The purpose of government is to serve its citizens, it should do that as efficiently and effectively as possible. The extent to which any specific government serves its people should depend very much on the needs and wishes of those people.
I very much doubt that many people in the UK would disagree with that statement. Almost everyone that I have ever worked with in the public sector holds the first sentence as a core belief. You cannot work effectively for long in public service if you don’t.
However we seem to have gone astray a little. I think that the reasons for this is rigidity of institutions, exacerbated by thirty years of ideology that the private sector is better than the public sector. The fad for outsourcing on long-term monopoly contracts stifles change. I’ve seen this first hand in more than one central government department. Fortunately this is changing, but slowly, many of the contracts are 10 years. It won’t be until the end of the current Parliament that all the old legacy outsourcing contracts are gone.
Institutions can be easily confused with the services that they offer to the public. For example the NHS as an institution is held in high regard. But what we really value as citizens is the free health care it tries to deliver. Baked into the £2bn a week the NHS spends is a lot of value extracted to maintain the institution and the suppliers. This is true across the public sector.

## TASKS TO CARRY OUT
[1] Name each proper noun in the text on government and public service, listing each one only once.
[2] In the text on government and public service, write out the passage from "I very much" up to and including "if you don’t.", substituting "civil service" for "public sector".

## MATERIAL
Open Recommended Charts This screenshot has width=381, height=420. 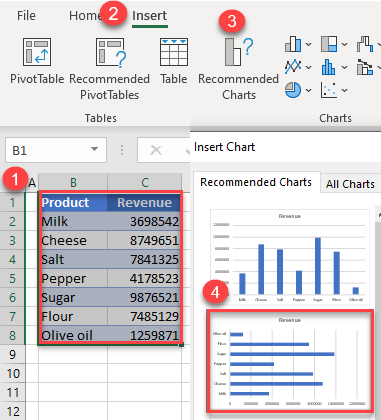pyautogui.click(x=238, y=69)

## IN RESPONSE
[1] UK, NHS, Parliament

[2]
I very much doubt that many people in the UK would disagree with that statement. Almost everyone that I have ever worked with in the civil service holds the first sentence as a core belief. You cannot work effectively for long in public service if you don’t.